He picks out as his three "worthiest and most excellent men," Homer, Alexander the Great and Epaminondas. In one of his latest chapters he lashes the physicians in no uncertain tones: "The most ignorant and bungling horseleech is fitter for a man that hath confidence in him than the skilfullest and learnedest physitian. The very choyce of most of their drugges is somewhat mysterious and divine." This attack is obviously induced by his own troublous complaint of stone-colic. "I am growne elder by seven or eight yeares since I beganne these essays; nor hath it beene without some new purchase. I have by the liberality of years acquainted my selfe with the stone-chollike." And he ends the book with a letter To my Lady of Duras: "My study and endevour to doe, and not to write.... I am a lesse maker of bookes then of anything else. Whosoever hath any worth in him, let him shew it in his behaviour, maners and ordinary discourses: be it to treat of love or of quarrels; of sport and play or bed-matters, at board or elsewhere ... those whom I see make good bookes, having tattered hosen and ragged clothes on, had they believed me they should first have gotten themselves good clothes."

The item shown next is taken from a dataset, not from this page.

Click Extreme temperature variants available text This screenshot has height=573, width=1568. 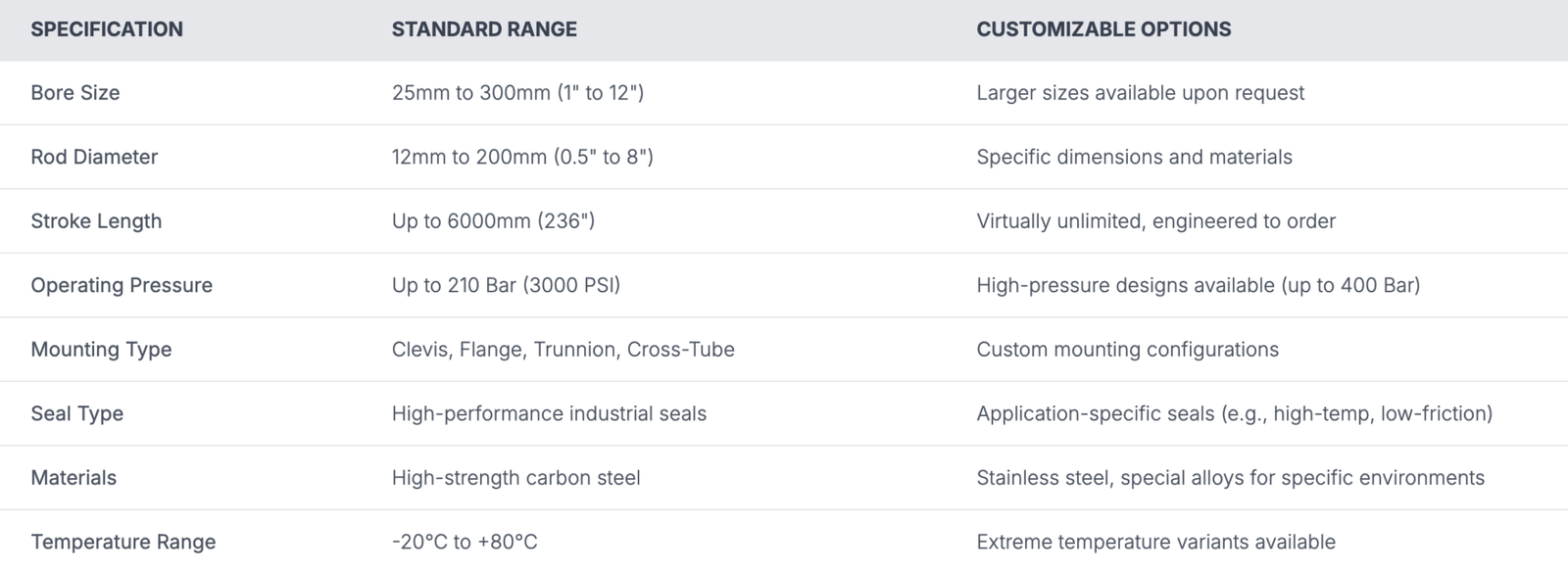1156,542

This is perhaps a good note to part company with him on. There is really no limit to the number of quotations that one could cull to give a picture of this most lovable man. I have tried to do what he would have wanted me to do, describe him by letting him describe himself. For it is the man's own personality that we want to dig into when we read Montaigne's Essays, not the multitudinous anecdotes, not the splendid apophthegms which have become household proverbs, not the philosophy. He is the most human man who ever wrote a book, and the highest praise we can give him is that which would also please him most. He succeeded in writing the most human book that has ever been written. And we love him not least of all for his very vices.
Listen to Sainte-Beuve's praise of him: "There is something for every age, for every hour of life: you cannot read in it for any time without having the mind filled and lined as it were, or, to put it better, fully armed and clothed."
II
NEKRASSOV (1821-1877)
Nekrassov was the poet of the proletariat, of suffering in general and of Russian woman's suffering in particular, but denouncing rather than sentimental, a realist from start to finish. He followed in the direct succession of Gogol as an apostle of a "To-the-People" movement.
For the first time in Russian poetry we read in his work of the life stories of cabmen, carters, gardeners, printers, sweating journalists, soldiers, hawkers, prostitutes, convicts and peasants, descriptions of street scenes, fires, funerals, tragic weddings, cruel dissipations, vulgarity, platitudes of town life, and so on.
He was as interested in the common life of the people as a newspaper reporter, as satiric in his outlook as Byron and Burns; with Dostoievsky his passion for Russia connoted unbearable suffering: he is pellucidly clear and writes down what he sees without moralising.
He was a member of an aristocratic family which had fallen on evil days at the time of his birth. His early education was in the hands of a devoted Polish mother. When later he developed a turn for satiric verse at school he was requested to leave and went to Petrograd at the age of fifteen. On threepence three farthings per day, which had to be shared with another young man and his boy-serf, he managed just to exist, but he nearly died of starvation. He sought for work of any kind and in the meanwhile learnt much of low life that was afterwards to prove of inestimable value to him. His wit and general brightness of manner brought him to the notice of the well-to-do and lazy, and among them too he found valuable copy. He then attempted to gain a living as a journalist and among his multitudinous duties managed to spare a little time for the pursuit of his own art. He became the editor of The Contemporary, and spent twenty years of hard, continuous work in attempting to attract the best literary giants of his day to write for it.